Traffico internazionale di droga, 15 arresti a Bari: sequestro da 3,5 milioni di euro

Grazie alle microspie installate su un peschereccio i finanzieri ascoltavano in diretta la compravendita di marijuana dai venditori albanesi: quelle intercettazioni, insieme a una lunga attività investigativa, hanno portato all’esecuzione di 15 misure cautelari e al sequestro di beni per 3,5 milioni nell’operazione denominata “Blue box”. Tra le persone arrestate ce ne sono anche tre che percepivano il reddito di cittadinanza ma in realtà guadagnavano migliaia di euro con il narcotraffico.

La regia dell’inchiesta è del pm della Dda Ettore Cardinali, che ha coordinato gli uomini del Nucleo di polizia economico finanziaria e del Roan, diretti rispettivamente dal colonnello Luca Cioffi e dal colonnello Domenico De Biase. “L’intenso lavoro svolto dalle forze dell’ordine e dai magistrati è la dimostrazione che La squadra Stato non si ferma, che lavora instancabilmente anche durante il lockdown e porta a casa i risultati – ha il coordinatore della Dda, Francesco Giannella – con i fatti concreti rispondiamo a chi, in questi giorni, ha detto che i dipendenti pubblici portano a casa lo stipendio senza lavorare”.

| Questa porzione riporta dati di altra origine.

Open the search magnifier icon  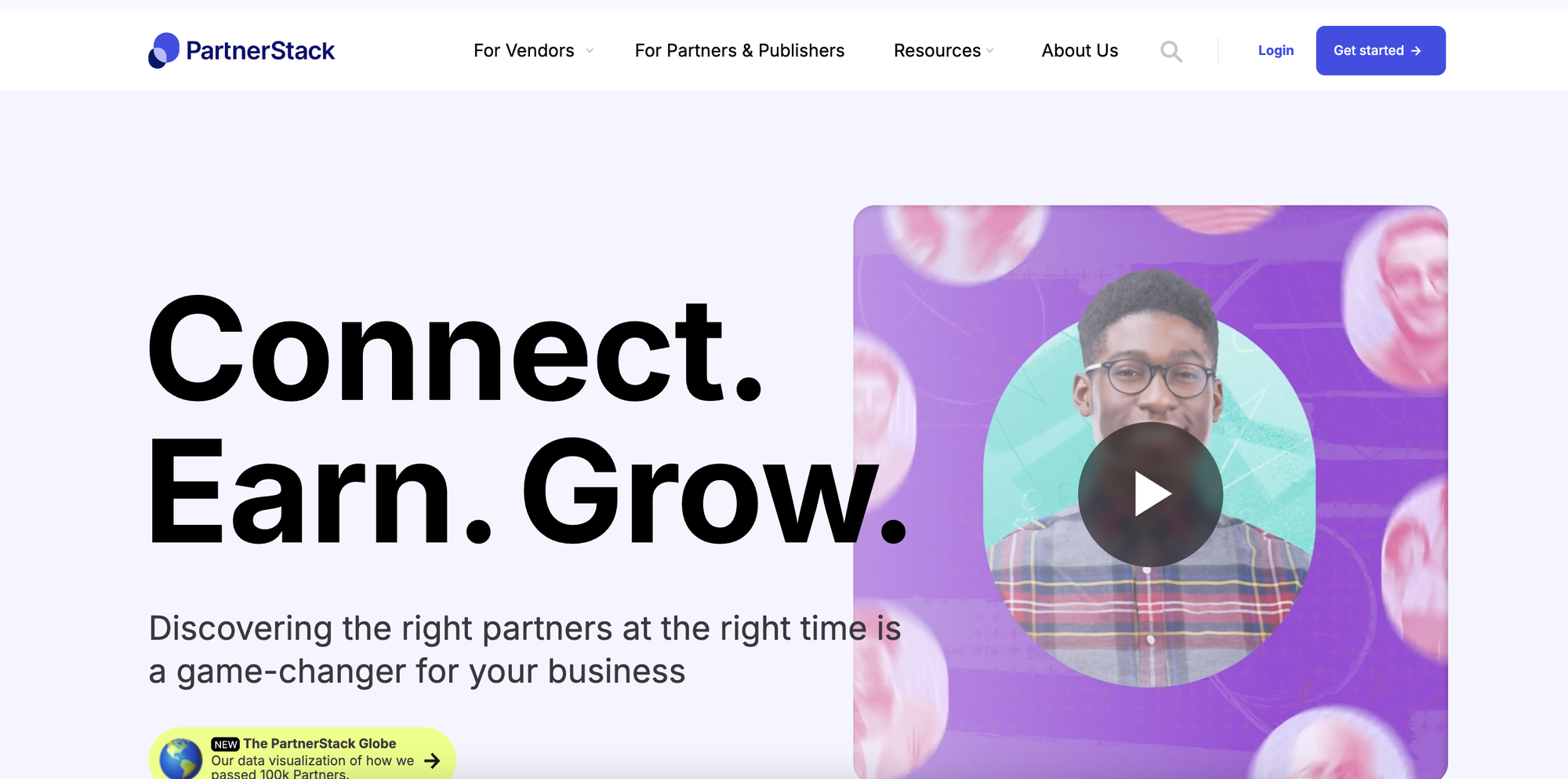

Due anni di indagini hanno fatto finire in carcere – su disposizione della gip Annachiara MastrorilliGiuseppe Cuocci, Girolamo Cuocci, Giacomo Mastrapasqua, Antonio Scarcelli, Vito Belviso, Vito Mezzina, Lulzim Caca, Amarilto Dedka, Gerald Shera, Gioni Moularaj; ai domiciliari invece Marino Mezzina, Benito Gadaleta, Renato Caca, Fatjon Gjonaj, Antonio Biase. Ventotto sono in totale le persone indagate a vario titolo, per i reati di produzione, traffico e detenzione illeciti di sostanze stupefacenti o psicotrope, associazione finalizzata al traffico illecito di sostanze stupefacenti o psicotrope aggravata dalla transnazionalità, possesso e fabbricazione di documenti di identificazione falsi, spendita e introduzione nello Stato di monete falsificate, trasferimento fraudolento di valori e ricettazione.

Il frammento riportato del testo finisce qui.